To compare the within day variation of spirometry between hospital admission, discharge, and outpatient follow up among children with cystic fibrosis (CF) hospitalized for a pulmonary exacerbation. Within day variation of spirometry will be greater at hospital admission than at hospital discharge or outpatient follow up. We performed a retrospective review of spirometry data for all patients with CF >or=6 years old admitted to our pediatric CF center for a pulmonary exacerbation in 2004 or 2005. For patients who had previously performed spirometry successfully, measurements were used from one admission only during 2004-2005 if the spirometry occurred within 3 days of hospital admission, 3 days of discharge, or at a follow up clinic visit when well.
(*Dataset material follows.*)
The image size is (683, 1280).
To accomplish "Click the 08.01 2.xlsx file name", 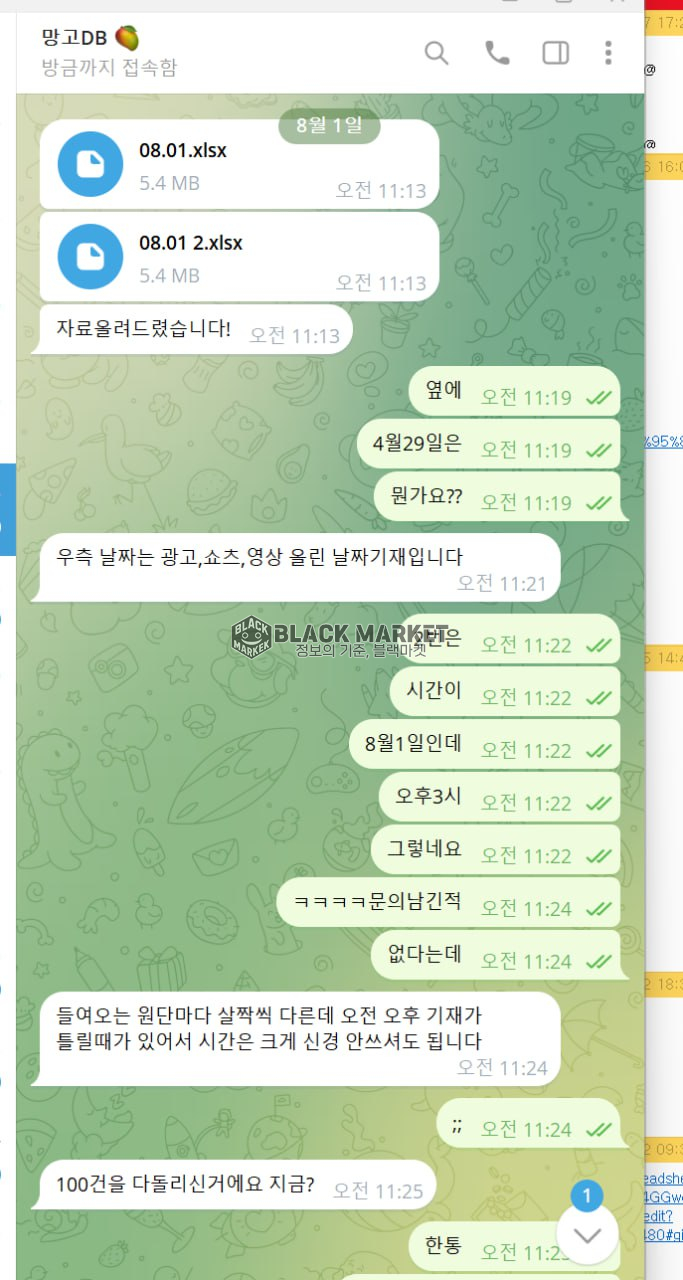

We compared the within day coefficients of variation (CV) for FVC, FEV(1), and FEF(25-75) between time points using the Wilcoxon signed rank-test. We also determined the change in spirometry that is likely to be beyond measurement variability during inpatient treatment of a pulmonary exacerbation. Spirometry data were available from 40 subjects at admission and follow up and 35 at hospital discharge. There was no significant difference in CV at admission, discharge, and follow up for FVC, FEV(1), or FEF(25-75). The mean (SD) CV was 3.1% (2.7) for FVC, 3.2% (2.1) for FEV(1), and 9.7% (7.0) for FEF(25-75) at admission, 2.8% (2.2) for FVC, 3.1% (2.1) for FEV(1), and 8.1% (6.7) for FEF(25-75) at discharge, and 2.7% (1.7) for FVC, 2.8% (2.0) for FEV(1), and 8.4% (7.8) for FEF(25-75) at follow up. These are similar to previous reports of outpatients with CF. The improvement in spirometry that exceeded measurement variability for our cohort was 80 ml for FVC, 70 ml for FEV(1), and 220 ml/sec for FEF(25-75). The presence of an acute pulmonary exacerbation in children and adolescents with CF does not substantially contribute to the within day variation in spirometry. Within day variation of spirometry for children with CF during pulmonary exacerbations is similar to previously reported values from clinically stable CF patients.